▶ [TO BE DONE]: Can you restate everything from the line containing "This screenshot has width=1920, height=1080. In" down to the line containing "click on PROGRAMS", renaming "PayPal" to "Stripe" and leaving all else untouched?

▶ [EXCERPTED DATA]:
━━━

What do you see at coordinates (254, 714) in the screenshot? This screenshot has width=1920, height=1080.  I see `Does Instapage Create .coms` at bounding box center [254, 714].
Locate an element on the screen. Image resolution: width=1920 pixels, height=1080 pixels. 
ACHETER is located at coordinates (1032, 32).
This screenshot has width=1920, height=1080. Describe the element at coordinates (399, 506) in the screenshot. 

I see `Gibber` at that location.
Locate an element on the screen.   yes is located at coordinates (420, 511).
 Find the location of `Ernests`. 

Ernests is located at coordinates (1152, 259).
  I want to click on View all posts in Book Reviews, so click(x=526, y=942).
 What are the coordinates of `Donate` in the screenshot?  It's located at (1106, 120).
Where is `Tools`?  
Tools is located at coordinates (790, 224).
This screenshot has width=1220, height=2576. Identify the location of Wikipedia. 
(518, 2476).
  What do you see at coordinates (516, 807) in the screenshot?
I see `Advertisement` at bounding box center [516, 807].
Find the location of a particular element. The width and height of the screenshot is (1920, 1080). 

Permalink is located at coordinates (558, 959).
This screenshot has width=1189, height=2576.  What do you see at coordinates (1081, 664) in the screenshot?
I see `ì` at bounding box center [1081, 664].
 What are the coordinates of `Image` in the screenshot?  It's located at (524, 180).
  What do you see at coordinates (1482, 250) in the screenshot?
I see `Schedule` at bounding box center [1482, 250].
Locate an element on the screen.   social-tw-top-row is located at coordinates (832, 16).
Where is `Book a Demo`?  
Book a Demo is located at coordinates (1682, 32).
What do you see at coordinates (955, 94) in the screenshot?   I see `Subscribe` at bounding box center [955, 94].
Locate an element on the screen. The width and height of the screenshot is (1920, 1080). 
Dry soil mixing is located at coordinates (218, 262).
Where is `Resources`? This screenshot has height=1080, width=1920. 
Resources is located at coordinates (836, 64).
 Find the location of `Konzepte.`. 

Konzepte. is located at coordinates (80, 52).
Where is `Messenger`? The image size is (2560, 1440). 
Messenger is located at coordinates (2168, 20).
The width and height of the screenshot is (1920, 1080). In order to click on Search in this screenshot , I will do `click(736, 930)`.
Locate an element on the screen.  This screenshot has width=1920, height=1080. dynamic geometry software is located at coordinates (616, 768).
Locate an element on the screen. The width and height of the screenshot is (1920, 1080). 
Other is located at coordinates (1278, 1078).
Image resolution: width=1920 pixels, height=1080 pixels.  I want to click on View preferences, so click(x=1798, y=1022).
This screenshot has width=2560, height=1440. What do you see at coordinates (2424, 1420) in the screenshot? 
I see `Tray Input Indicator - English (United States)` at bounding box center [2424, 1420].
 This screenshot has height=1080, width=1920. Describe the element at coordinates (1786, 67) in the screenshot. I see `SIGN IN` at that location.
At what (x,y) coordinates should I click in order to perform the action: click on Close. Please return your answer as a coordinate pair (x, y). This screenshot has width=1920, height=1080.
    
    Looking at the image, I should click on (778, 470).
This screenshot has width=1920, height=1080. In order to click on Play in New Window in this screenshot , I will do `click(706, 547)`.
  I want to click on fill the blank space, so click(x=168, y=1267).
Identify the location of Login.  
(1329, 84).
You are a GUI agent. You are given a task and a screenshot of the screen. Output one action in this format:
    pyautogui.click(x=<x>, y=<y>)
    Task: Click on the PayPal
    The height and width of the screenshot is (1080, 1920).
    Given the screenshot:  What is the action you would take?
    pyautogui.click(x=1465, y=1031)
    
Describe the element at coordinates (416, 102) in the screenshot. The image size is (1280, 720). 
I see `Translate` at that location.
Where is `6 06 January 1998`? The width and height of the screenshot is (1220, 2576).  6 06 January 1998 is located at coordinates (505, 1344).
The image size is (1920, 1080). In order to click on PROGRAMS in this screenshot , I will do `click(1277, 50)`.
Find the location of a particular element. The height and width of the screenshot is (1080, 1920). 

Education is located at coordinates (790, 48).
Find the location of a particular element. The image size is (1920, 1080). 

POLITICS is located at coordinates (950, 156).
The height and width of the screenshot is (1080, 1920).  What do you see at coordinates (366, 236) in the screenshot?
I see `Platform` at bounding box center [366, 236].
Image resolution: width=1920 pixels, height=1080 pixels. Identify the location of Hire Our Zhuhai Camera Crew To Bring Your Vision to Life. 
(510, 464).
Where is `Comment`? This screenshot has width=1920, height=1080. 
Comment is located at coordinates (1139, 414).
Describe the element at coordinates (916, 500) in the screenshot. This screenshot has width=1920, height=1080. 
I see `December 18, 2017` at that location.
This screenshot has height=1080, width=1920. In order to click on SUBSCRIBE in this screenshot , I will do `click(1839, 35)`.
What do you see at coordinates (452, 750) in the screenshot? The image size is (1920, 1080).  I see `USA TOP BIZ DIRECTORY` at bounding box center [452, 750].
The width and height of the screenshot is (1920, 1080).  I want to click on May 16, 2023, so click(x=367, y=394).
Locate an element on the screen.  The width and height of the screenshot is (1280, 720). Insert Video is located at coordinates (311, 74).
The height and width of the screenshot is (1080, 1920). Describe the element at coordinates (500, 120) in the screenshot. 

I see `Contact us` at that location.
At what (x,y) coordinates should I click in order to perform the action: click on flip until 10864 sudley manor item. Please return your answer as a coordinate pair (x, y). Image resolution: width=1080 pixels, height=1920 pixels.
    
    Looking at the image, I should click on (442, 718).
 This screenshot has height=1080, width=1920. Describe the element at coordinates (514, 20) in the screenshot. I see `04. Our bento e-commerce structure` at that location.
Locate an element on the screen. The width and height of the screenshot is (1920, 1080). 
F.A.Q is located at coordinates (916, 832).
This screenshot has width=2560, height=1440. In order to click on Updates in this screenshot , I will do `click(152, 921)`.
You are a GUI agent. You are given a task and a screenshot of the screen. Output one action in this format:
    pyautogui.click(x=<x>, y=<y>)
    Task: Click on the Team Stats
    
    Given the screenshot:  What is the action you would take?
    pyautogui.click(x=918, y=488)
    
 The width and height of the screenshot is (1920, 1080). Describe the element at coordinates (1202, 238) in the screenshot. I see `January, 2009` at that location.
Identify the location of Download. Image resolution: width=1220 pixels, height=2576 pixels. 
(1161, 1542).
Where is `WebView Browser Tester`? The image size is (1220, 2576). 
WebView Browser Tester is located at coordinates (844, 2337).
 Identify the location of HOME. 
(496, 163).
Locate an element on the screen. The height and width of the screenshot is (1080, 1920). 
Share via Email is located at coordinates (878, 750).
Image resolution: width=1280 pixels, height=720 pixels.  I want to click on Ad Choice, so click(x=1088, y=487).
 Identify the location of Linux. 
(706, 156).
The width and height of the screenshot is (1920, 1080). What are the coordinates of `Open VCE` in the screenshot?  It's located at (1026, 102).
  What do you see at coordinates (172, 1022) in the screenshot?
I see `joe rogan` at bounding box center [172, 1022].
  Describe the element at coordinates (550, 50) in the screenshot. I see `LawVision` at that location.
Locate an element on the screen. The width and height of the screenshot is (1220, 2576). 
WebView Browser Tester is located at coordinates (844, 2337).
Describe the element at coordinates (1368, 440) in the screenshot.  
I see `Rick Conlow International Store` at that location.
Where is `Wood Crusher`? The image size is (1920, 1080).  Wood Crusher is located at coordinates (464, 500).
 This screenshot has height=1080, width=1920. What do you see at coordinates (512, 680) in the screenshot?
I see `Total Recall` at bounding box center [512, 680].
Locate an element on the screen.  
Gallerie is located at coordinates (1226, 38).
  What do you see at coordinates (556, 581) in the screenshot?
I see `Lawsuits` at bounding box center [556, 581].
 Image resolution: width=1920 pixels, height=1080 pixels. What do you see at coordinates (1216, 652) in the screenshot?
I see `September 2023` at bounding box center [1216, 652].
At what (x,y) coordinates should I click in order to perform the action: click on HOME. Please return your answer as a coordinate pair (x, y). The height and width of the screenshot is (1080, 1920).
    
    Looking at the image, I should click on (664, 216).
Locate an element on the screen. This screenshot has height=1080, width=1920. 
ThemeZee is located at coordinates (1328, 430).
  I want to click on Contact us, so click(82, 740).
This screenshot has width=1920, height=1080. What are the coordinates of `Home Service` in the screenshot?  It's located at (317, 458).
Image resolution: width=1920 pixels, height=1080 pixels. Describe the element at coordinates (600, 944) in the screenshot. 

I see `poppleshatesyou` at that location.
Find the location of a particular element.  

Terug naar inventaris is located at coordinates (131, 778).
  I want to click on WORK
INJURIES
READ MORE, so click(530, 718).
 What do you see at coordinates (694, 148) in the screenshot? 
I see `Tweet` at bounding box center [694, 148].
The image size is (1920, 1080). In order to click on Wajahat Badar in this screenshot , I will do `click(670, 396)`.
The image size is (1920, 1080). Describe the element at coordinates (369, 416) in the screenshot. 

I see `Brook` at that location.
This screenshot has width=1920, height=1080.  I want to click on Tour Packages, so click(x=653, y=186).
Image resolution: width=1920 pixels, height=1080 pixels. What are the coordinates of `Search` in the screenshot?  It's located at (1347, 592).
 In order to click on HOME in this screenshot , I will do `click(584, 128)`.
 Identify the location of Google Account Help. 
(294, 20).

━━━

▶ [EXERCISE RESPONSE]:
This screenshot has width=1920, height=1080. In order to click on Play in New Window in this screenshot , I will do `click(706, 547)`.
  I want to click on fill the blank space, so click(x=168, y=1267).
Identify the location of Login.  
(1329, 84).
You are a GUI agent. You are given a task and a screenshot of the screen. Output one action in this format:
    pyautogui.click(x=<x>, y=<y>)
    Task: Click on the Stripe
    The height and width of the screenshot is (1080, 1920).
    Given the screenshot:  What is the action you would take?
    pyautogui.click(x=1465, y=1031)
    
Describe the element at coordinates (416, 102) in the screenshot. The image size is (1280, 720). 
I see `Translate` at that location.
Where is `6 06 January 1998`? The width and height of the screenshot is (1220, 2576).  6 06 January 1998 is located at coordinates (505, 1344).
The image size is (1920, 1080). In order to click on PROGRAMS in this screenshot , I will do `click(1277, 50)`.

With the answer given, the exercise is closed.